CONSIGNES À SUIVRE -
- A) Dites si chacune de ces affirmations concorde avec le texte sur la Grèce. Répondez par oui ou non et citez à l'identique le passage décisif. (i) Selon Lionel, la météo est une science exacte. (ii) D'après le commentaire signé Anonyme, le capital veut faire baisser le prix de la force de travail en Europe. (iii) Lionel considère la Grèce comme un laboratoire expérimental.
- B) Reprenez le texte sur la Grèce à la suite de sa dernière phrase.
====== EXTRAIT DU TEXTE
07/09/2012 11:45 par Anonyme

Ce n’est pas parce qu’on emploie des mots excessifs (guillotine ici génocide ailleurs) qu’on peut dire qu’un peuple meurt. La Grèce ne meurt pas, c’est bien plus simple que çà , le capital veut faire baisser le prix de la force de travail en Europe, et plus il y aura de chômeurs et mieux cela vaudra pour les capitalistes. Guillotiner un chômeur est, pour le capital, totalement contre productif, puisqu’un chômeur mort n’est plus un chômeur et, sur le marché du travail, il ne pèse plus rien.

En fait, les prolos grecs sont sur le banc d’essai, si çà marche en Grèce, on généralisera l’expérience sur une échelle plus grande, Italie, Espagne,France, Allemagne, oui oui même les allemands sont visés,. A moins que d’ici là quelqu’un, la France ?, regimbe sérieusement !

07/09/2012 12:23 par E.W.

Quand ils sont venus chercher les grecs...

J’ai trouvé ça trop bien, alors j’ai ratifié le TSCG.
Même après que la ratification fût retardée (par "l’aile gauche" du PS)
J’avais tellement envie de le signer ce traité.

07/09/2012 14:24 par Lionel

Merci pour ce beau texte !
Une objection : non seulement l’économie n’est pas une science exacte mais elle n’est aucunement une science !
Une expérience dépendante de l’acceptation des sujets et dont les données évoluent en fonction des besoins ne peut se revendiquer "science".
L’écologie est une science ainsi que la météo, toutes deux se basent sur des observations et plus les faits sont décrits plus elles se rapprochent de la précision, ce ne sont donc pas des sciences exactes.
En revanche lorsque les variables s’ajustent au gré des besoins, il ne peut être question de science !
C’est à mes yeux la raison qui devrait nous faire prendre du recul avec tous les économistes en dehors de ceux qui se revendiquent "observateurs économiques" car là , on parle de faits, pas d’hypothèses.

Pour reprendre l’idée d’Anonymous ( ... ) je pense que la Grèce n’est pas un laboratoire expérimental, les expériences ont été le Chili, l’Argentine, la Nouvelle-Zélande...
La Grèce est une application et c’est ce qu’il faut le plus craindre, les pays occidentaux sont devenus les nouvelles vaches à traire du néolibéralisme, il y a infiniment plus de profits à en tirer.
C’est pourquoi nous passerons tous à la casserole, nous sommes destinés à devenir pauvres, les pauvres le sont déjà , un "bon" parasite s’abstient de tuer sa victime, il ne lui survivrait pas !!!
============
====== EXTRAIT DE DONNÉES
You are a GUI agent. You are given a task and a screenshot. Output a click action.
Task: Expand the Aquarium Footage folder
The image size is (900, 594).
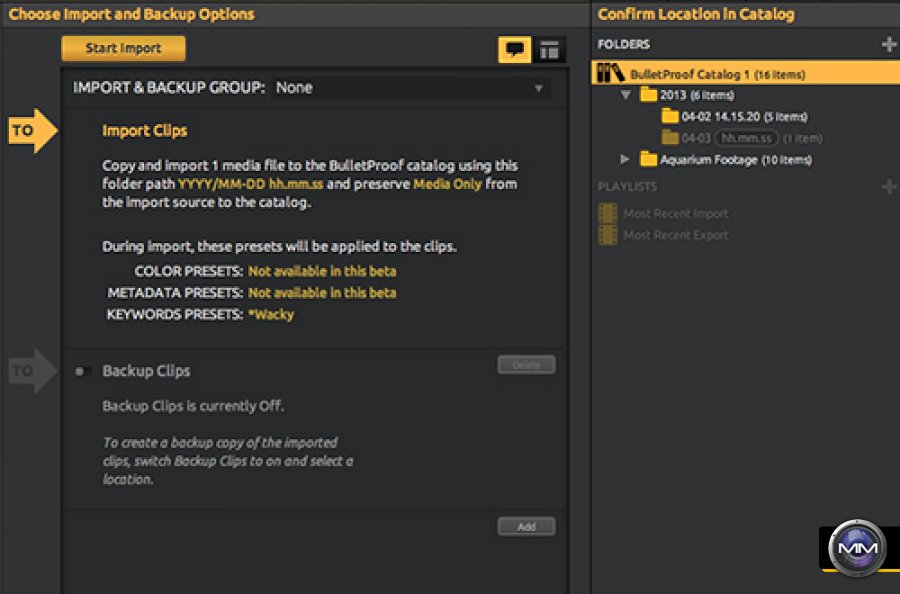626,159
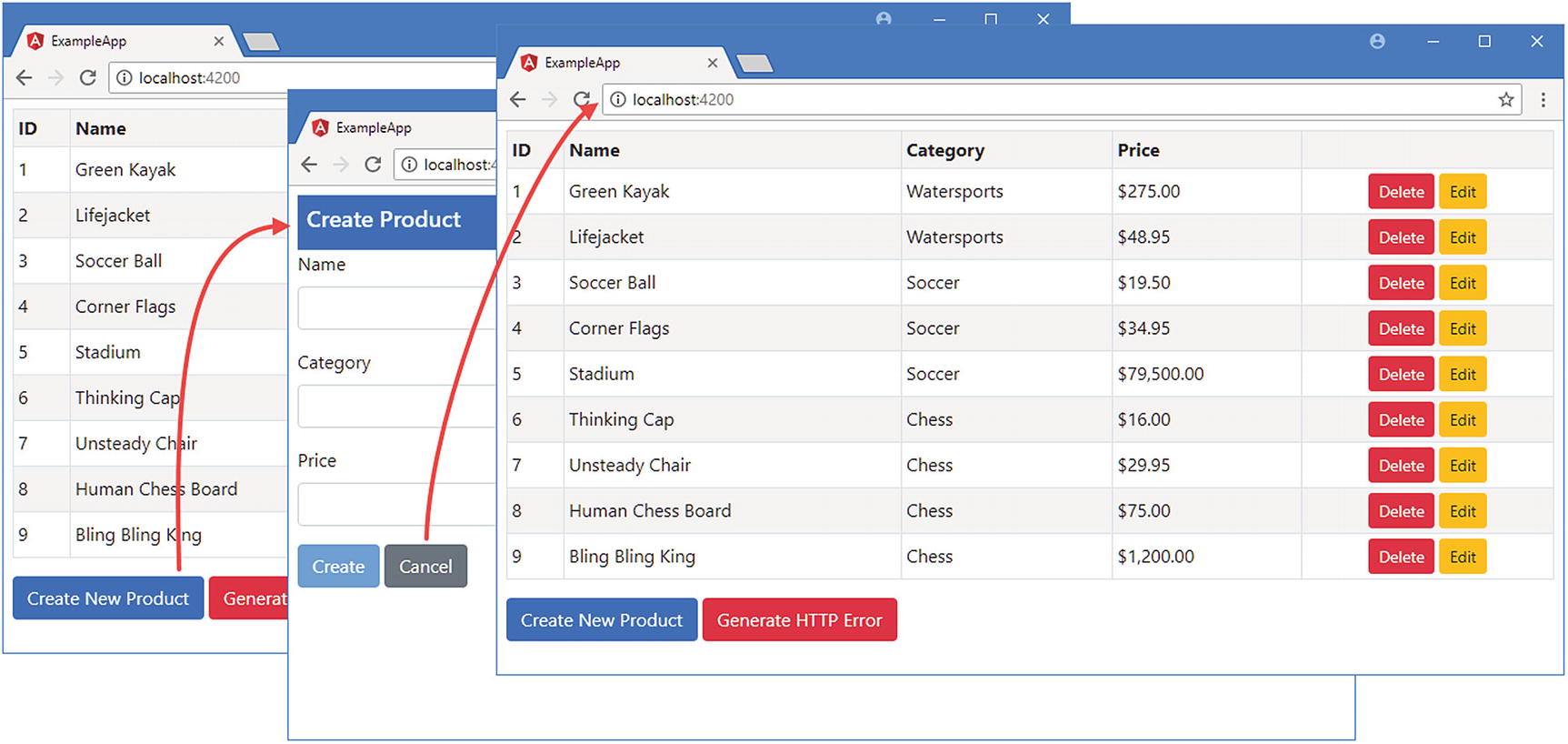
============
RÉSULTATS FINAUX -
- A)
(i) Non : « ce ne sont donc pas des sciences exactes »
(ii) Oui : « le capital veut faire baisser le prix de la force de travail en Europe »
(iii) Non : « je pense que la Grèce n’est pas un laboratoire expérimental »

- B)
07/09/2012 21:16 par clio

Merci pour ton texte. Oui, je commence a croire que les Allemands recommancent leur conneries sadiques et recommencent un genocide d’un nouveau genre...c’est plus facile avec la Troika et sans les chambres a gaz !..Car les gens meurent ici. Les gens ont des pieds gangrenes qui ne sont pas soignes, Les gens ont faim t dorment dans les rues par familles entieres, plus rien ne marche et meme l’eau bientot sera trop polluee pour qu’on la boive...Je suis en Grece depuis quelques mois, et compte m’y installer. Que m’importe leur mesures qui strangulent tout un peuple, nous devons tous nous battre, partout et nous entraider pour creer un monde nouveau..celui de l’entraide.... Et sonner la sonetter d’alarme. C’est l’assassinat d’un pays europeen, le premier...a qui le tour ?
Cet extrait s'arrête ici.